▶
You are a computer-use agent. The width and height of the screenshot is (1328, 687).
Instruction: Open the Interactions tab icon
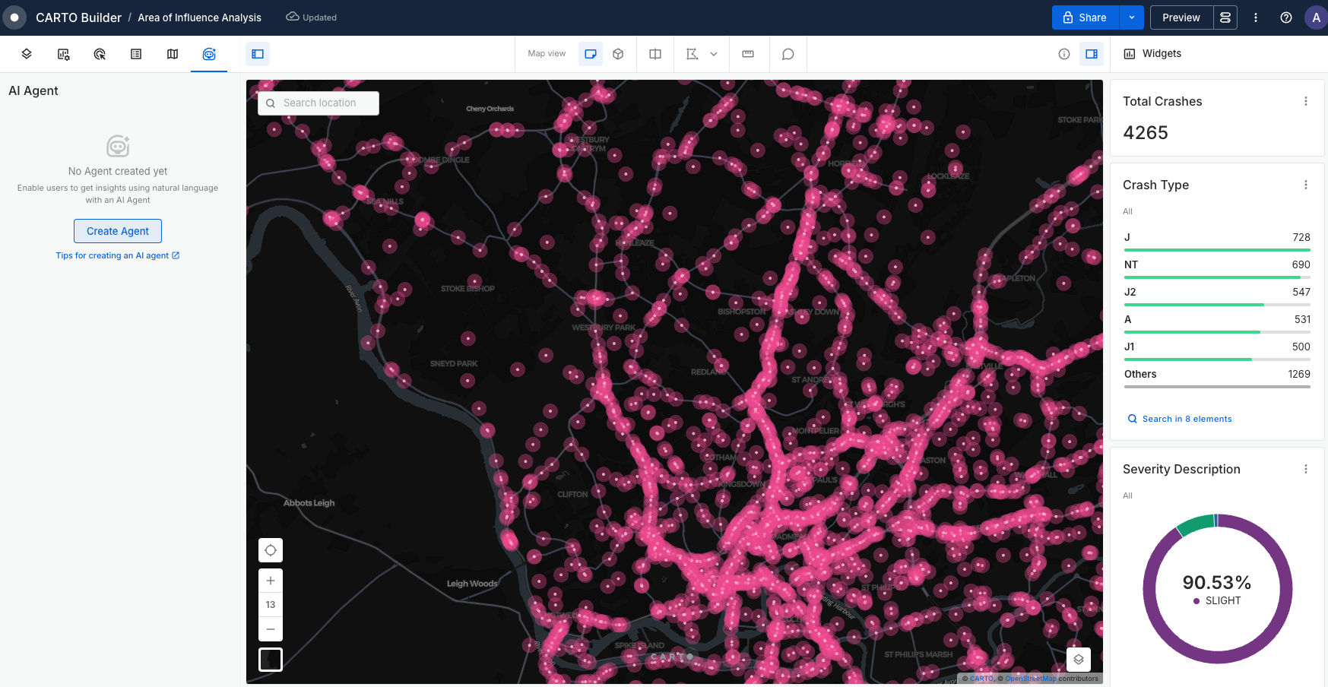[100, 54]
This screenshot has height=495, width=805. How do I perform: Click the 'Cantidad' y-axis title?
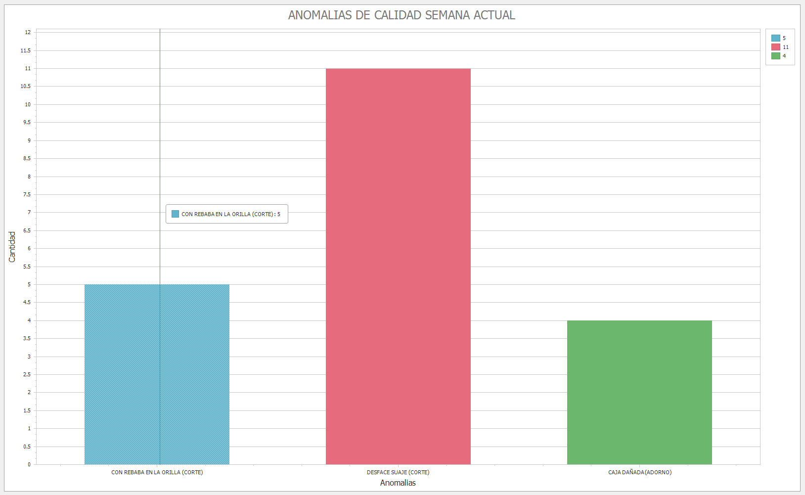click(x=12, y=247)
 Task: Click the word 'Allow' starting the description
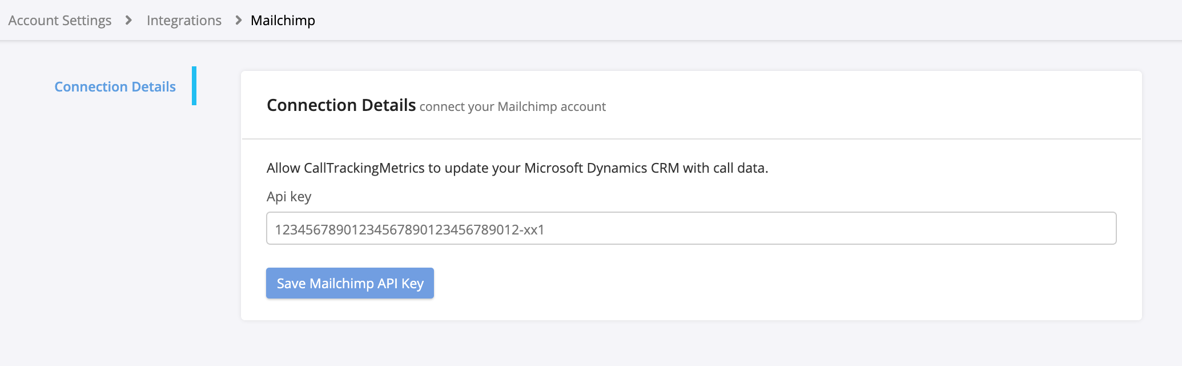click(283, 168)
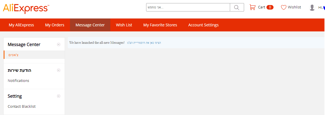Image resolution: width=325 pixels, height=115 pixels.
Task: Click the cart item count badge
Action: (x=270, y=7)
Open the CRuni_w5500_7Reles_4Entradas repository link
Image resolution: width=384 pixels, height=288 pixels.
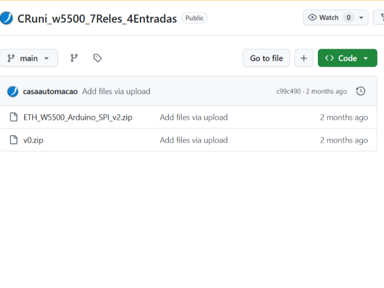[x=97, y=19]
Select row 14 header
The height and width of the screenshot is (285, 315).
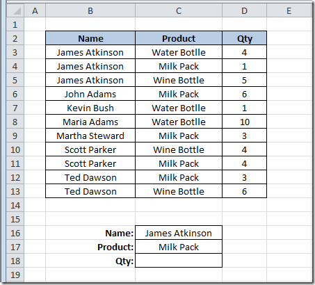[15, 205]
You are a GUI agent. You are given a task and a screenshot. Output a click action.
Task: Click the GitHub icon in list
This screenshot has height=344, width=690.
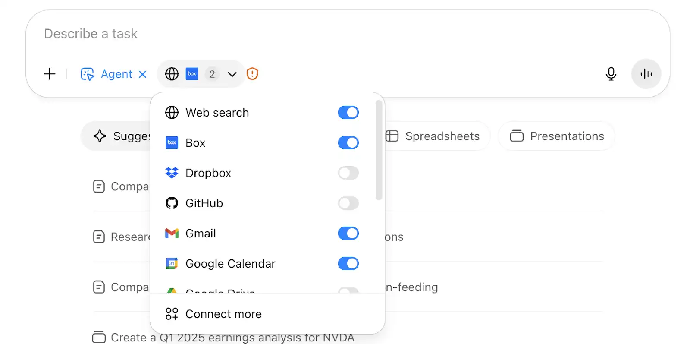pyautogui.click(x=172, y=203)
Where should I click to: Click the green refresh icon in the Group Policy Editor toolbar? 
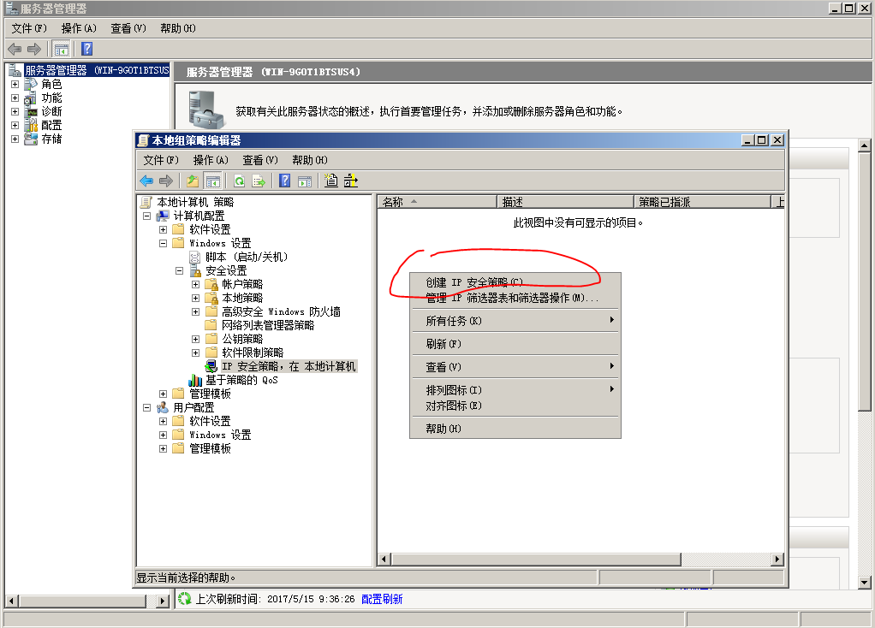point(239,181)
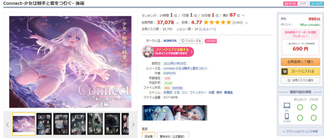Click the heart icon in フォローする

[183, 41]
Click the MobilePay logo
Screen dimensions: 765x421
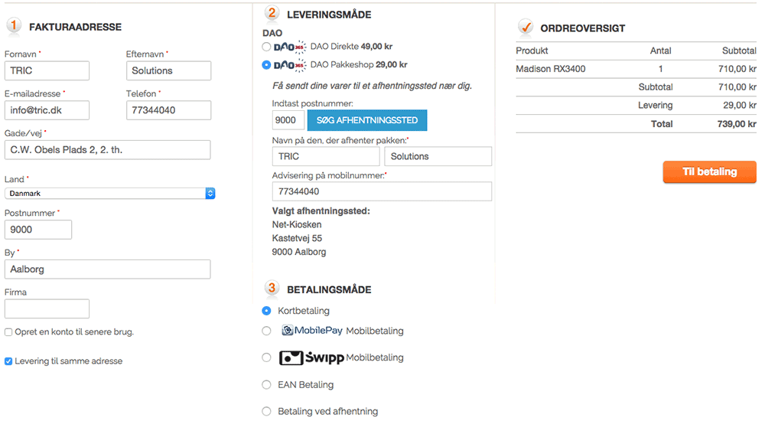tap(311, 331)
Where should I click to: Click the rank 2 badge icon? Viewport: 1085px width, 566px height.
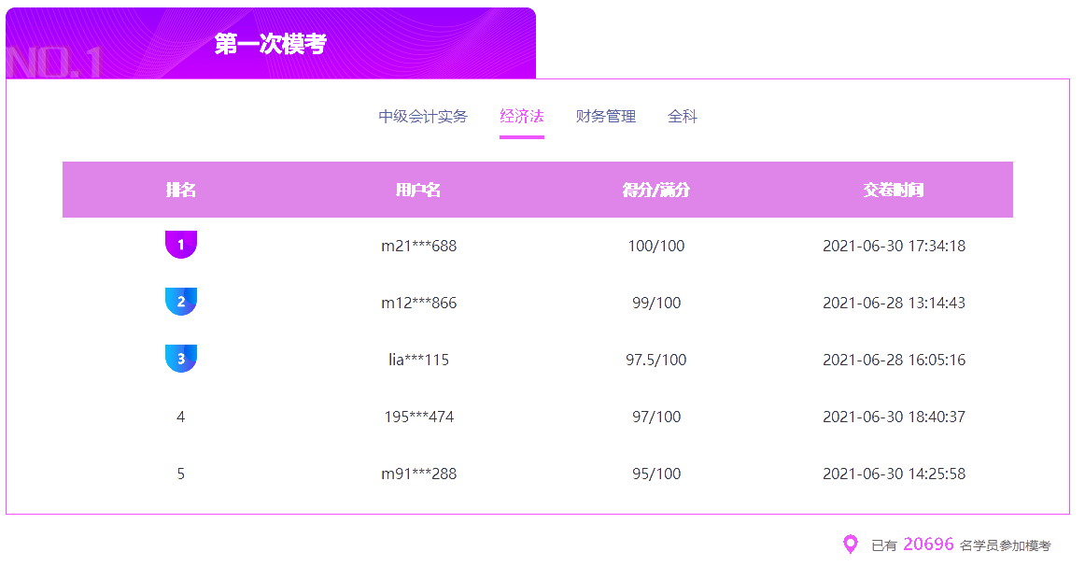point(181,301)
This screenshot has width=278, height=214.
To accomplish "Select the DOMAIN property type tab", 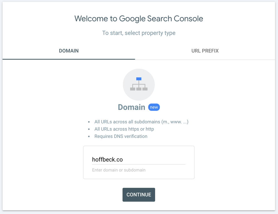I will (x=69, y=51).
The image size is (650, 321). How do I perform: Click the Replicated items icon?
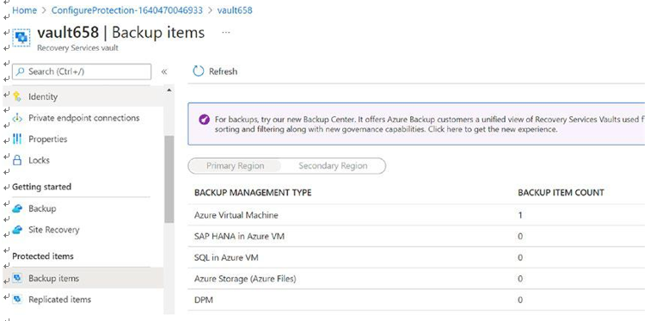tap(17, 299)
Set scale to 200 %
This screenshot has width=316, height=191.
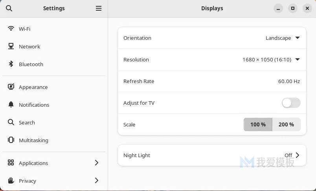(287, 124)
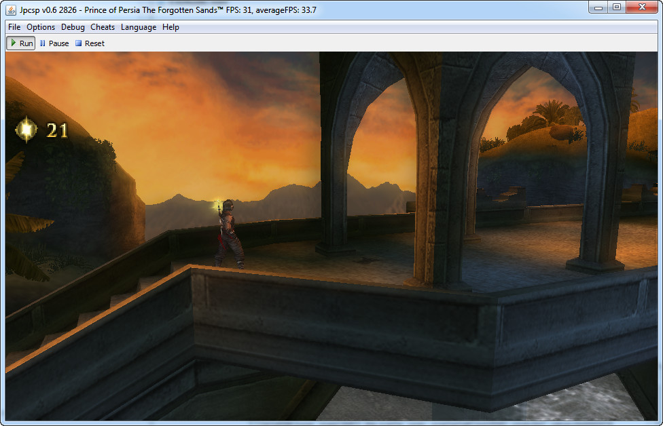This screenshot has height=426, width=663.
Task: Click the Java icon in the title bar
Action: click(x=11, y=9)
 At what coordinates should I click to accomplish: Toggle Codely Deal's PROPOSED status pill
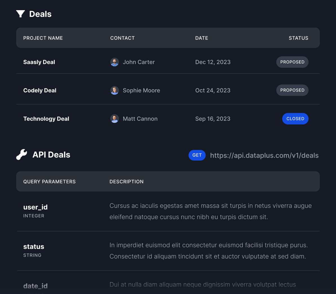[292, 90]
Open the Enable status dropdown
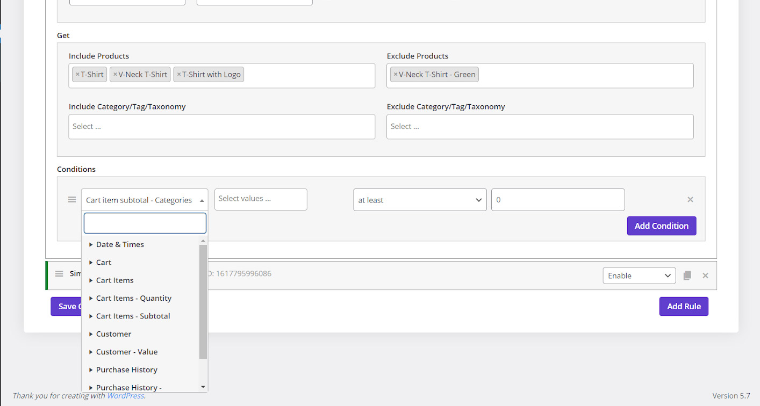The image size is (760, 406). pos(639,276)
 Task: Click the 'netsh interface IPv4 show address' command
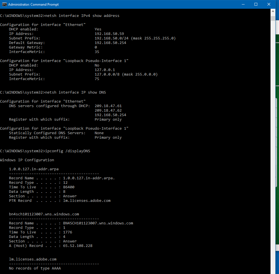tap(82, 16)
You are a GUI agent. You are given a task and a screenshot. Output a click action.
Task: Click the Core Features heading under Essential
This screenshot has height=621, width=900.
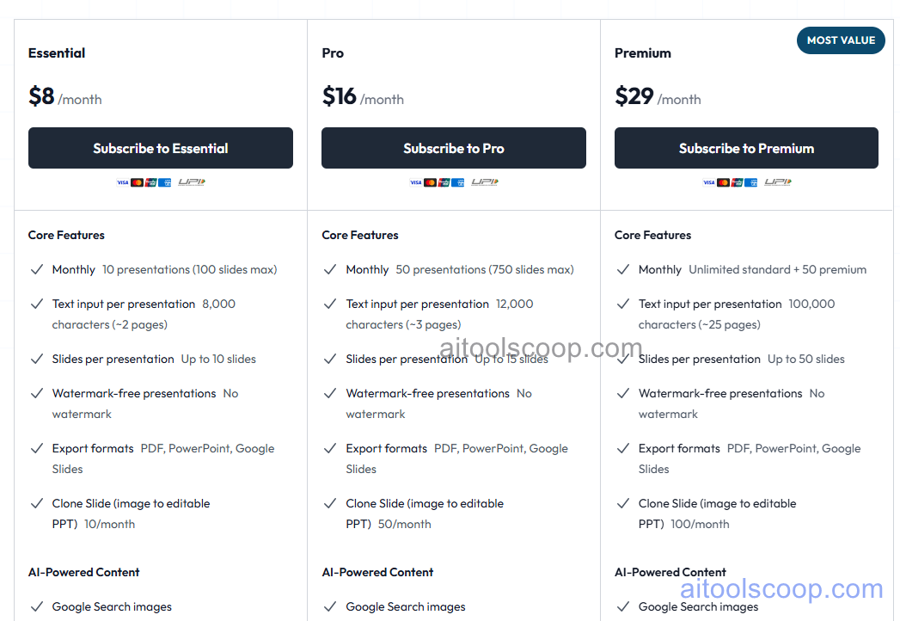66,234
◀
» **TASK ITEM**
Write out exactly the lines from the one containing "This screenshot has width=316, height=191." through the last line of the records above, both ends included, and leave out any pictures.

» **FINISHED EXERCISE**
This screenshot has width=316, height=191.
(287, 124)
This screenshot has height=426, width=663.
Task: Click the Java icon in the title bar
Action: click(x=11, y=9)
 At what coordinates should I click to accomplish: Toggle Codely Deal's PROPOSED status pill
[292, 90]
Open the Enable status dropdown
The image size is (760, 406). pos(639,276)
 Task: Click the 'netsh interface IPv4 show address' command
tap(82, 16)
You are a GUI agent. You are given a task and a screenshot. Output a click action.
Task: Click the Core Features heading under Essential
This screenshot has height=621, width=900.
66,234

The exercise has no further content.